Trichomoniasis is a highly common sexually transmitted infection (STI) caused by the single-celled parasite, Trichomonas vaginalis. While often asymptomatic, especially in men, this infection can lead to complications if left untreated, making accurate and timely diagnosis extremely important. Testing for this parasite is the only reliable way to confirm an infection. These tests range from rapid, on-site procedures to highly sophisticated molecular analysis, each offering a different balance of speed and accuracy.

Preparing for the Test: Sample Collection

The testing process begins with collecting a sample that may contain the T. vaginalis parasite. The required sample type differs depending on the patient’s anatomy. For women, the infection is generally located in the vagina, meaning a swab of vaginal or cervical fluid is the preferred collection method.

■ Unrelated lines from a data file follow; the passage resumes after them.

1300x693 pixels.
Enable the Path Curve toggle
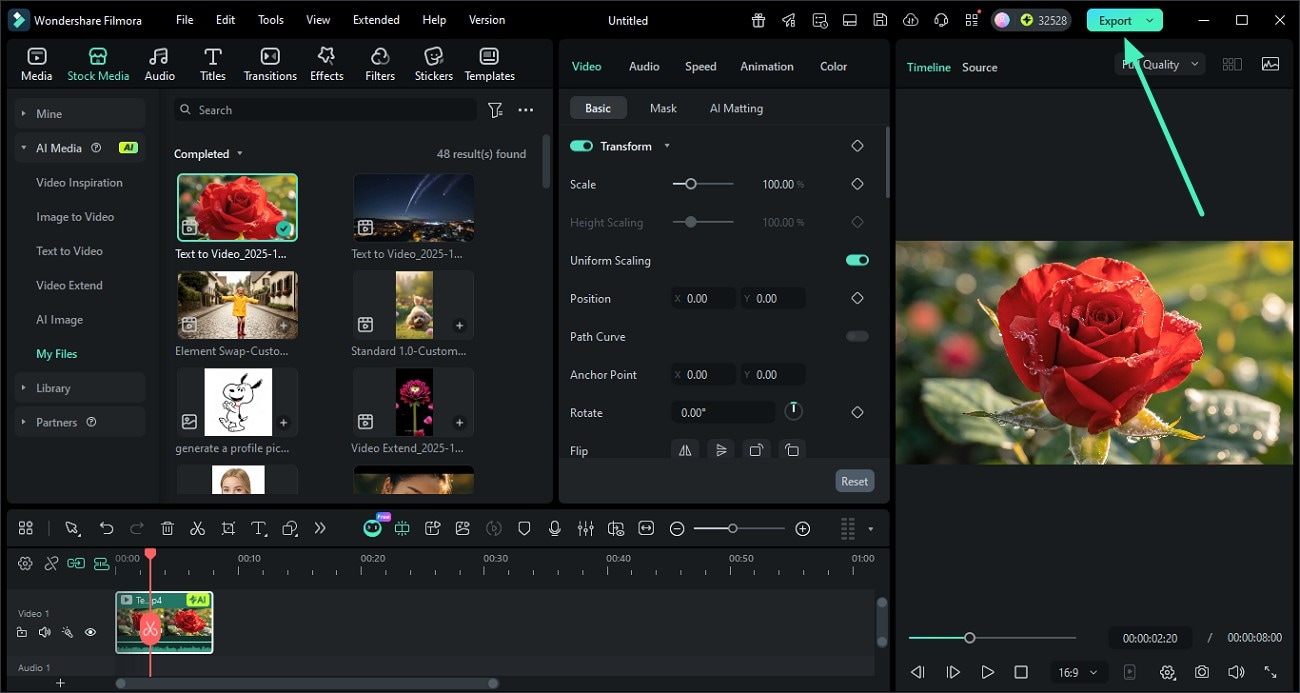coord(856,336)
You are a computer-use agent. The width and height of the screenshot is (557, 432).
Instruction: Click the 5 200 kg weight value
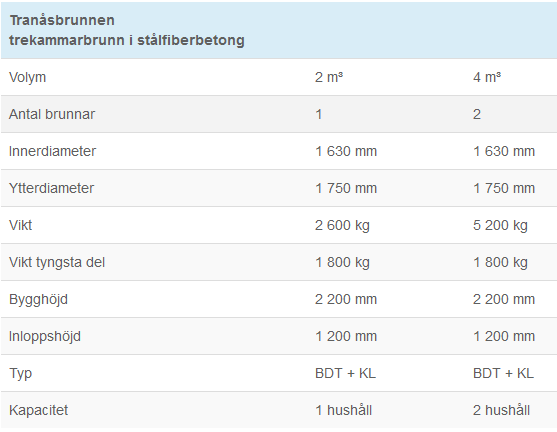500,226
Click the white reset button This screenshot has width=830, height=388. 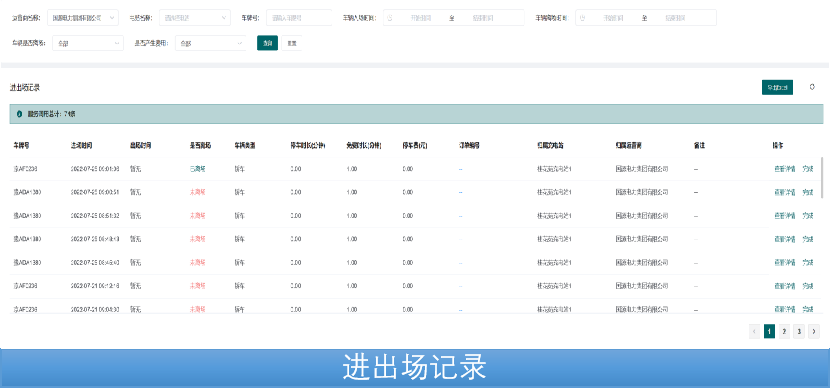(x=292, y=43)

For men, the parasite typically resides in the urethra, making a urine sample the most common way to collect cells. In some cases, a urethral swab may also be used to collect a sample directly from the site of infection. Patients providing a urine sample are often instructed to collect the first portion of their urine flow, known as the “first void,” as this sample is more likely to contain the organisms washed out of the urethra.

Rapid Diagnosis: Direct Microscopy (Wet Mount)

Direct microscopy, or wet mount, is the oldest and fastest method for diagnosing a trichomoniasis infection. This technique involves placing a small amount of the collected fluid, usually vaginal discharge, onto a glass slide and mixing it with a saline solution. The sample is immediately examined under a microscope, and a positive result is confirmed by the visualization of the parasite’s characteristic jerky, motile movements.

The advantages are its low cost, simplicity, and the ability to provide an immediate, point-of-care result. However, its limitation is poor sensitivity, which typically ranges from 44% to 68%. The test often misses infections, particularly those with low parasite levels or in samples that are not examined quickly enough before the organisms lose their motility. A negative wet mount result is not considered definitive, especially when symptoms are present, and further testing is often necessary.

The Gold Standard: Highly Sensitive NAAT Testing

The Nucleic Acid Amplification Test (NAAT) is the preferred method for diagnosing trichomoniasis today. NAATs are molecular tests that work by detecting the parasite’s specific genetic material, either its DNA or RNA, within the collected sample. This technology is highly specific and sensitive, meaning it can reliably detect even very small amounts of the parasite’s genetic code.

NAATs boast a sensitivity that can reach 95% to 100%, allowing for the detection of infections that a wet mount would easily miss. This accuracy makes NAATs suitable for both symptomatic individuals and for screening asymptomatic patients. The test is versatile, capable of analyzing samples from various sites, including urine, vaginal swabs, and endocervical swabs. Unlike the rapid wet mount, NAATs require laboratory processing, meaning results are not immediate and usually take a few days for a full report.

Understanding Test Results and Follow-Up

The time it takes to receive test results depends on the diagnostic method used. A wet mount provides results within minutes during the patient’s appointment, while NAAT results usually require a turnaround time of a few days due to the necessary laboratory analysis. A positive result confirms the presence of T. vaginalis and requires immediate treatment, typically with an antibiotic.

A negative result indicates that no infection was detected. A negative NAAT is highly dependable, but a negative wet mount may necessitate further testing if the clinician still suspects an infection. Following a positive diagnosis, the patient will be prescribed treatment. It is strongly recommended that all recent sexual partners also seek testing and treatment to prevent reinfection and further spread. A follow-up test, or test of cure, is often recommended for women three weeks to three months after completing treatment.